Obama hereda una situación económica francamente difícil, si bien no por causa de Bush. Por el contrario, la crisis financiera se gestó en tiempos de Clinton, que fue quien impuso al sistema financiero que concediera las hipotecas subprime, o de alto riesgo, y fue quien dio alas a la banca para excederse con sus operaciones de salvamento de entidades en las crisis mexicana de 1995, asiática de 1997 y rusa de 1998, todo ello aderezado con los graves errores en materia de política monetaria y de supervisión del sistema financiero cometidos por la Reserva Federal en los últimos años de la era Greenspan. Que Obama tenga en cuenta estos hechos es fundamental para que su respuesta a la crisis sea la adecuada.

● QUÉ HACER
A. Responde estas preguntas a partir del fragmento sobre la crisis financiera:
(i) ¿Quién impuso al sistema financiero que concediera las hipotecas subprime?
(ii) ¿Qué institución cometió graves errores en materia de política monetaria y de supervisión del sistema financiero?
(iii) ¿En qué año tuvo lugar la crisis asiática?
B. Enumera todas las crisis nacionales o regionales que menciona el fragmento sobre la crisis financiera, cada una con su año.
C. Prosigue el fragmento sobre la crisis financiera que hereda Obama, empezando justo después de su última oración.

● DATOS PROPORCIONADOS

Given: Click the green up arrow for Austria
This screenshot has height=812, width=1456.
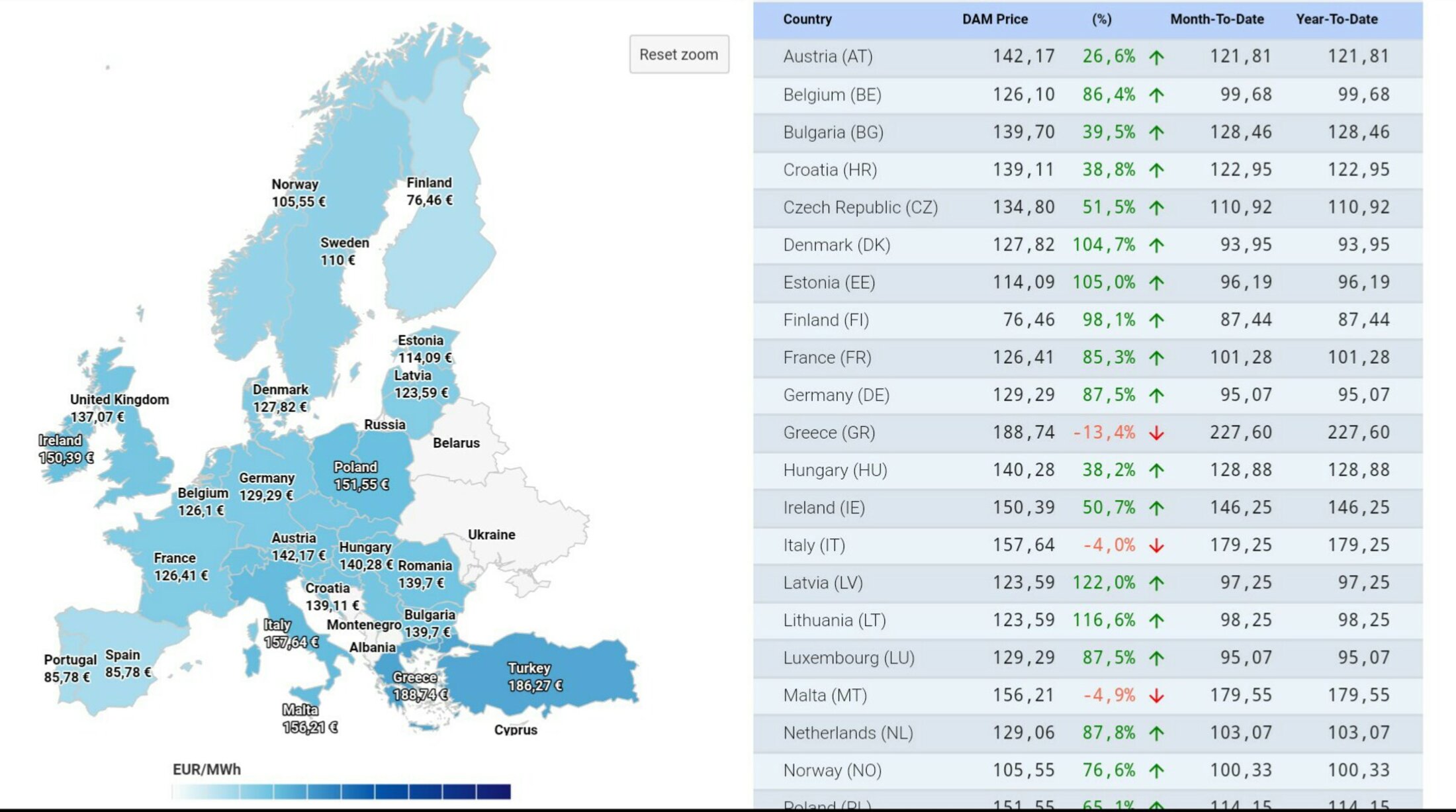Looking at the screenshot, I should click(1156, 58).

---

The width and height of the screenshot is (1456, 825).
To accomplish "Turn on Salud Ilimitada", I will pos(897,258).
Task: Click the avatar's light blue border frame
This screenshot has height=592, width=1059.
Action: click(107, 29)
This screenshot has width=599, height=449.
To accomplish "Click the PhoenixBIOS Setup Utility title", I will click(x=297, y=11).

---

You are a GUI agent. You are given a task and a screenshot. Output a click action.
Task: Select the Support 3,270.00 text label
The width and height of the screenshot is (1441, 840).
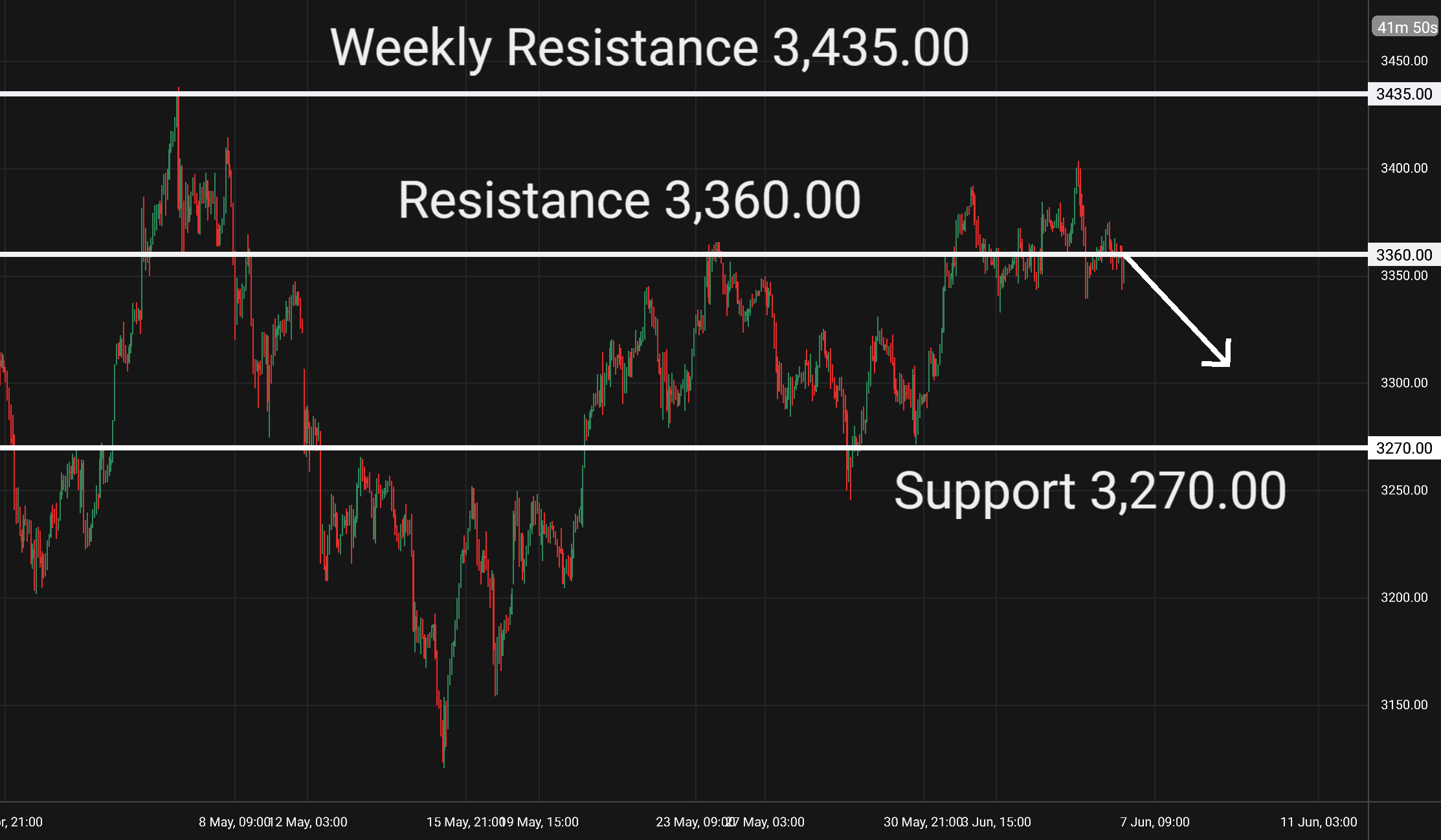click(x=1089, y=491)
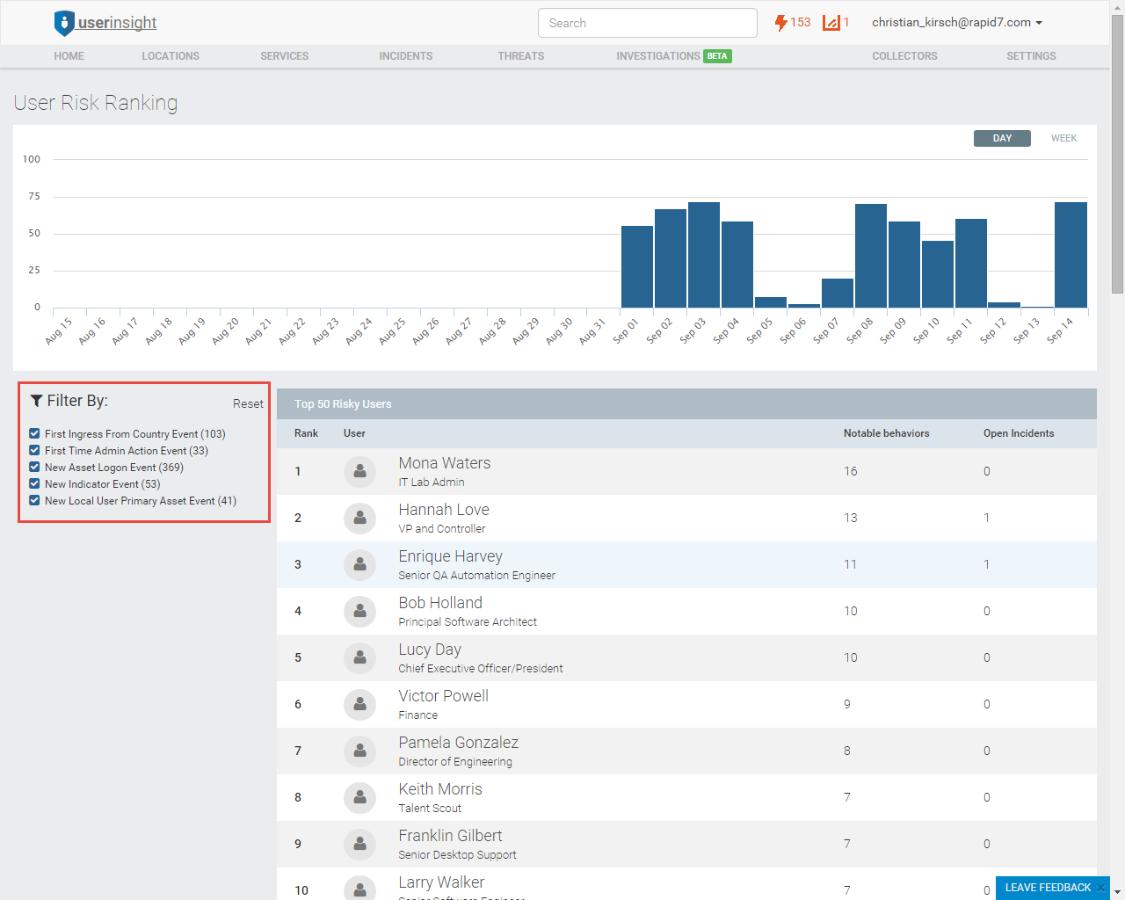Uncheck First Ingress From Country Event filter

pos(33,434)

● RESPUESTAS
A.
(i) Clinton.
(ii) La Reserva Federal.
(iii) En 1997.

B.
- Crisis mexicana de 1995
- Crisis asiática de 1997
- Crisis rusa de 1998

C.
Lo primero que debe tener en cuenta el próximo presidente de Estados Unidos es que la reforma que necesita el sistema financiero estadounidense afecta y debe afectar a la supervisión, no a la regulación del mismo. El problema, en este sentido, no es la desregulación, que ha permitido importantes avances en la financiación de la economía, sino que el sector bancario ha carecido de la supervisión necesaria para impedir que sucediera lo que sucede en estos momentos: un auténtico tsunami que se lleva todo lo que encuentra, tanto en Estados Unidos como en el resto del mundo. Por ello, sería un error volver a introducir corsés de todo tipo a la banca. Lo que hace falta es que el supervisor actúe como tal y dejarse de creer, como hacía Greenspan, que los banqueros se autorregularían porque, como se ha visto, no es así. Desde esta perspectiva, el camino que adopte Obama será fundamental tanto para poner fin a la crisis como para acelerar la recuperación de la economía estadounidense.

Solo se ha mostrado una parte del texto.